It’s been in the headlines recently that companies such as IKEA and Next have cut sick pay for unvaccinated staff.
The changes that have been implemented include unvaccinated staff only receiving statutory sick pay in cases of self-isolation, if they’ve been named as a close contact of a positive case.
IKEA has announced exceptions will be made for employees who are unvaccinated for “good reason” which will be considered based on individual circumstances.
Similarly, with positive cases of unvaccinated staff, full contractual sick pay will be received for the period of self isolation.

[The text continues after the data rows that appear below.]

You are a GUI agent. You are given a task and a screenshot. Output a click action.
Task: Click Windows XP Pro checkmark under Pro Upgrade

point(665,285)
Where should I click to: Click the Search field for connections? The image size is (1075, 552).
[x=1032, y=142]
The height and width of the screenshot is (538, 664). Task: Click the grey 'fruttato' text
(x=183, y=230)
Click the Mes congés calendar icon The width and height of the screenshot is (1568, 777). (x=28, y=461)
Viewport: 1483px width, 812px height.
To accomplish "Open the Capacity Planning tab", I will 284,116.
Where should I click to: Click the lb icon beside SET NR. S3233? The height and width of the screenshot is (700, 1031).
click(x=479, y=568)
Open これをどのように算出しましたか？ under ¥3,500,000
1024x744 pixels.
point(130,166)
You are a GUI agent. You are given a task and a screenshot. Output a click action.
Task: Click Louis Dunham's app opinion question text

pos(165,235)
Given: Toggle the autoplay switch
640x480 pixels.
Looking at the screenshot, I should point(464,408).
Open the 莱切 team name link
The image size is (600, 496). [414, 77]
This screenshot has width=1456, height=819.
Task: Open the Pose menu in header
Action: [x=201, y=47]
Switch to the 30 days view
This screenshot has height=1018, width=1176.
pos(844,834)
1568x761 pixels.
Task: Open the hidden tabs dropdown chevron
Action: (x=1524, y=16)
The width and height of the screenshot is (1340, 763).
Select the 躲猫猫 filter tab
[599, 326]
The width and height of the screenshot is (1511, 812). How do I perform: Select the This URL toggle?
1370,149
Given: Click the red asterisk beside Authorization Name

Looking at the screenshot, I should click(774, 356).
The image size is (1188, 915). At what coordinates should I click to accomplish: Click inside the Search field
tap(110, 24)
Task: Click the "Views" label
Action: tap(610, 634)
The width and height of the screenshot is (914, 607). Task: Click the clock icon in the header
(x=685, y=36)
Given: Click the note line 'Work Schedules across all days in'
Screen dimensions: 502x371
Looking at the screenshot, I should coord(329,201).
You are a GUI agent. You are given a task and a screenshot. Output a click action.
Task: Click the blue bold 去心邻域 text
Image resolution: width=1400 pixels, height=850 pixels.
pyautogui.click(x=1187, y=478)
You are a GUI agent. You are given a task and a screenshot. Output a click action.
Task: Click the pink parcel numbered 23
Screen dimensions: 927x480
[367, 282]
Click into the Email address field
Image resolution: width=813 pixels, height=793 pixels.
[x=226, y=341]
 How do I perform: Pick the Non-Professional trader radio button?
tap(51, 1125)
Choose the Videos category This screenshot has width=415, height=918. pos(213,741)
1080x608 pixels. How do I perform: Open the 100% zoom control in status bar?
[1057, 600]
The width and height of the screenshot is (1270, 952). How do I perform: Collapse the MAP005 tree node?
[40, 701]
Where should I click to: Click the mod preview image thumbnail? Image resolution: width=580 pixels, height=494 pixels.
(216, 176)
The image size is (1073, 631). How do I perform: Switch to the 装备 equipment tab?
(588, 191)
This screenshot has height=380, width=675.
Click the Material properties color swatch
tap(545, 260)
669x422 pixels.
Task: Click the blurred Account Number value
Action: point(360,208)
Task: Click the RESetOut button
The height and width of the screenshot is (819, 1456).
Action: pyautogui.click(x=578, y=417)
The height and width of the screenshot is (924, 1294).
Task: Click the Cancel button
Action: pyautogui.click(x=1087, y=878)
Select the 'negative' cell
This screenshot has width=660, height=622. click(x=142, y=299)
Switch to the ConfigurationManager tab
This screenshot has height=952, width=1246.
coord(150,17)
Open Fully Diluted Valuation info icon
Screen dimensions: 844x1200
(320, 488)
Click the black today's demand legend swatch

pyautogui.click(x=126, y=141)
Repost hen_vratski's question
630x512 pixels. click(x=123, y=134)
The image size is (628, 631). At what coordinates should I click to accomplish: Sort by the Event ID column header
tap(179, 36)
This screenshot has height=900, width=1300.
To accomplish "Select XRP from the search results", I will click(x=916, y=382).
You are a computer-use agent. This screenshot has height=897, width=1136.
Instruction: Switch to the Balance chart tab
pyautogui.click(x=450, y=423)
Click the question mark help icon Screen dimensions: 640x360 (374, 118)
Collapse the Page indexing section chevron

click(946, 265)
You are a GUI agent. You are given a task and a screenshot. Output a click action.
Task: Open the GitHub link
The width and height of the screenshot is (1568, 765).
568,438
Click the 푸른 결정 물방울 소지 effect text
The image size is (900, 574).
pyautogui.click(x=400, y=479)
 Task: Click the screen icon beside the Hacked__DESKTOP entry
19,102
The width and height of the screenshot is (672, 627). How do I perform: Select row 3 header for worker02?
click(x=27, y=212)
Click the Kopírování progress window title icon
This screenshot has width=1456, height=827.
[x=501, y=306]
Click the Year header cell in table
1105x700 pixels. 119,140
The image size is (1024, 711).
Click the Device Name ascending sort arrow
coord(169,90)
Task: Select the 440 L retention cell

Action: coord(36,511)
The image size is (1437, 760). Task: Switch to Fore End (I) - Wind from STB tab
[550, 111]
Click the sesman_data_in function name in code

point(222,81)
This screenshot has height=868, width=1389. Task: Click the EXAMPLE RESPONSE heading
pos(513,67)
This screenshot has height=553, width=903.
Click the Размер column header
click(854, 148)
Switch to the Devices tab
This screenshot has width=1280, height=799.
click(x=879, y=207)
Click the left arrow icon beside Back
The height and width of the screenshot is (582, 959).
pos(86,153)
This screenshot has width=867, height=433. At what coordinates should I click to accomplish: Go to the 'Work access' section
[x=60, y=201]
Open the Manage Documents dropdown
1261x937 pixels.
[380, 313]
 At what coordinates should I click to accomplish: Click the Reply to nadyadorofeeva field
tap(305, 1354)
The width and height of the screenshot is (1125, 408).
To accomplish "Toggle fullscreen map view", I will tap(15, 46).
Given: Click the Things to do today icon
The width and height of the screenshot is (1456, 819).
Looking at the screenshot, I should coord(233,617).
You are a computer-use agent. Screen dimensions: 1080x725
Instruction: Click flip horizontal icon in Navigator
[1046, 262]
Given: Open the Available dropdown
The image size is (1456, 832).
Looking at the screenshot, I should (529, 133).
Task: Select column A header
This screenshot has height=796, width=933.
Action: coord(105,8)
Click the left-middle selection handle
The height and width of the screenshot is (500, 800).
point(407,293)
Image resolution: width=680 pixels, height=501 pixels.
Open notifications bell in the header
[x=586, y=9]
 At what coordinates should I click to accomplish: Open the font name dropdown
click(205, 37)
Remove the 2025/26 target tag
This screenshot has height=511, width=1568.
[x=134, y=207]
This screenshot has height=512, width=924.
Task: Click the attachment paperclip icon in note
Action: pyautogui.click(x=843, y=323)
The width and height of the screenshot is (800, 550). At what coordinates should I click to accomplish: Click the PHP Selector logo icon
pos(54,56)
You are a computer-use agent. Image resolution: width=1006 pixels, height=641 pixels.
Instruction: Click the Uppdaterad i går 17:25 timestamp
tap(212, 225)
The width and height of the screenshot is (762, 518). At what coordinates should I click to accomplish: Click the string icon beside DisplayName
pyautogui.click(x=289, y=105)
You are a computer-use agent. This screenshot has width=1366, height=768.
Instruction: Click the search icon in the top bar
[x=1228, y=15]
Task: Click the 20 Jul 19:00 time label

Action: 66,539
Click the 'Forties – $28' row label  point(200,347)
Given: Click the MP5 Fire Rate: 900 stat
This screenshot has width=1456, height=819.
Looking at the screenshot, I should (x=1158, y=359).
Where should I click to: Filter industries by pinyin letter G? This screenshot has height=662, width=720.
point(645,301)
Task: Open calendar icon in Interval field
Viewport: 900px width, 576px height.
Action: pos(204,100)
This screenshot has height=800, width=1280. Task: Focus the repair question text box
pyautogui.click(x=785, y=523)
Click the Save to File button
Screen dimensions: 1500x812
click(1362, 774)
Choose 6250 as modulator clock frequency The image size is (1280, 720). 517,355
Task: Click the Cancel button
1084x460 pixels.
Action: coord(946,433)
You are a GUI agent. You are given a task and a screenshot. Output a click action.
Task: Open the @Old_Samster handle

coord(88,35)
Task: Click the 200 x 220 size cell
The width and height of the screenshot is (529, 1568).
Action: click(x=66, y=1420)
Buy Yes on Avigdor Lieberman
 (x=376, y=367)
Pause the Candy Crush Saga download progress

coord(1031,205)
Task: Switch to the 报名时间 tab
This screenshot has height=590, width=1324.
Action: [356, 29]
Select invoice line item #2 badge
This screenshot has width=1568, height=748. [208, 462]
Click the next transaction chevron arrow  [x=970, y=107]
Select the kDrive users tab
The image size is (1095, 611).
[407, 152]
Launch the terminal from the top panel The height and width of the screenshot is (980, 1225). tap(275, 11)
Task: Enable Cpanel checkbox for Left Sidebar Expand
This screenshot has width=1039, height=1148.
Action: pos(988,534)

Current rules as dictated by the UK government require covid positive people to self isolate for a period of at least five days.
However, anyone who has had both doses of their coronavirus vaccination, or is medically exempt from being vaccinated, isn’t required to self isolate if they’ve been in close contact with a positive case. Unvaccinated people who don’t have a medical exemption have to isolate for a full 10 days.
Here we discuss some points to consider if you’re thinking about amending your sick pay policy for unvaccinated staff….
What sick pay scheme do you currently have in place?
Any previous contractual sick pay scheme over and above statutory sick pay should be stipulated in contractual clauses in your employment documentation, namely, your employment contracts and of course stringently followed to mitigate risks of discrimination and or unpaid wages claims.
If you don’t have a contractual sick pay scheme (over and above statutory sick pay), you need to continue paying staff who have to self isolate either because they are a positive case or unnamed close contact with a positive case, including instances where the staff member isn’t actually feeling ill but self-isolating to protect others from catching the virus.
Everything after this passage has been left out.